NYSE Chief Failed to Disclose Stock Pay
New York Stock Exchange Chairman Richard Grasso failed to meet financial disclosure requirements over the last five years relating to his position as a director of Computer Associates International Inc.
Grasso and four other Computer Associates directors, including former New York Republican Sen. Alfonse D’Amato, didn’t include information on stock compensation in year-end reports required by the Securities and Exchange Commission.
Computer Associates said the directors relied on the company’s mistaken legal advice.
Grasso filed a catch-up report this month, disclosing stock awards dating back to August 1996. In Computer Associates’ proxy filing to shareholders, the Islandia, N.Y., software maker also cited Grasso and the other directors as delinquent filers.
“No insider ever wants to see his name in a proxy statement listed as someone who didn’t comply with the law,†said attorney Peter Romeo of Hogan & Hartson. A spokesman for Grasso, who is stepping down from the Computer Associates board this year, declined to comment. The NYSE sets corporate governance rules for its 2,800 listed companies.
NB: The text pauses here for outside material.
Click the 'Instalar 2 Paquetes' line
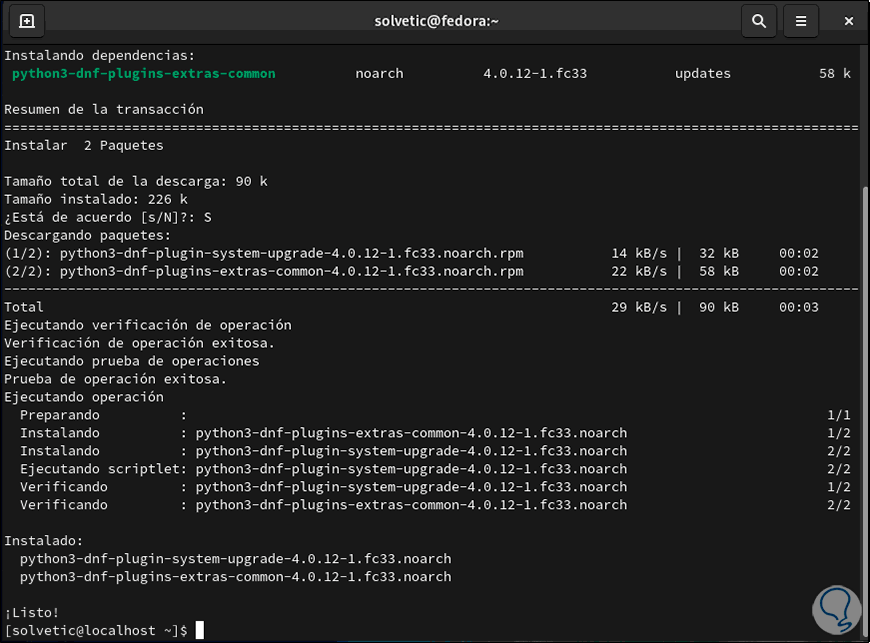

Attached to Grasso’s late filing was a letter from Computer Associates’ general counsel saying the company had reversed legal advice and concluded that a deferred stock plan for directors required reporting to the SEC.
Timeliness of insider filings became an issue when President Bush called for prompt disclosure of insider trades to improve corporate accountability. Bush then came under criticism himself for reporting his 1990 sale of stock at Harken Energy Corp. more than eight months late. The SEC rarely takes action against late filers.